> DOCUMENT TEXT:
Begin
"El Regreso" (English: "The Return") is the third track from WarCry's ¿Dónde Está La Luz?.  "El Regreso" is a well-known song among the band's fans and one of their most controversial ones due to the lyrics referring to revenge from a son to his alcoholic father who abused of him and his mother.  "El Regreso" is featured on live album Directo A La Luz on both DVD and CD versions.

Meaning
Víctor García explained the song meaning on the album's "Song by Song" in their website:
One of the album's most controversial songs. The news about abuse both physical and psychological are on the agenda for television, radio, press, in fact... all media. There are thousands of ways of mistreatment and have existed since long before being given publicity. There are cultural abuse (in many countries women are almost considered an animal), religious (the ability to be a representative of God is only masculine). But there's a big difference when one see something like this: Husband kills wife after years of abuse with the presence of major children.

We always talk about trying to avoid the tragedy but... imagine you grow up in that environment, which will certainly create a rejection frm yo toward your father, since it's quite possible that in addition to the abuse with your mother has been also on you. This is not correct (Politically)  but in this case, wouldn't you fight with everything, legal ways, relatives and even force to stop the aggressor? Thanks God I haven't experienced such situation before, but I accept that just by thinking about it, makes my blood boil.
End
> RECORDED INFORMATION:
Begin
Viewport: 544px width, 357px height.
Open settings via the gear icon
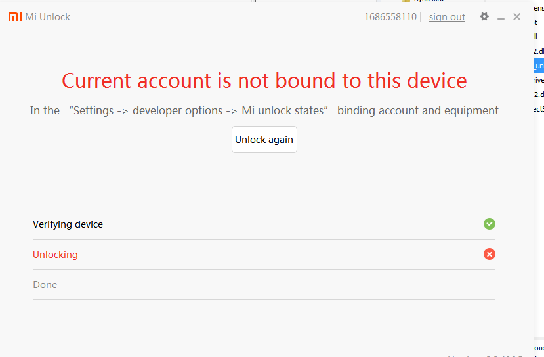[484, 17]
End
> TASK INSTRUCTIONS:
According to the article on "El Regreso," why is the song one of WarCry's most controversial? Answer in one to three sentences. The listing has nothing to do with what comes next.

> EXERCISE RESPONSE:
It is controversial because its lyrics are about a son taking revenge on his alcoholic father, who had abused both him and his mother.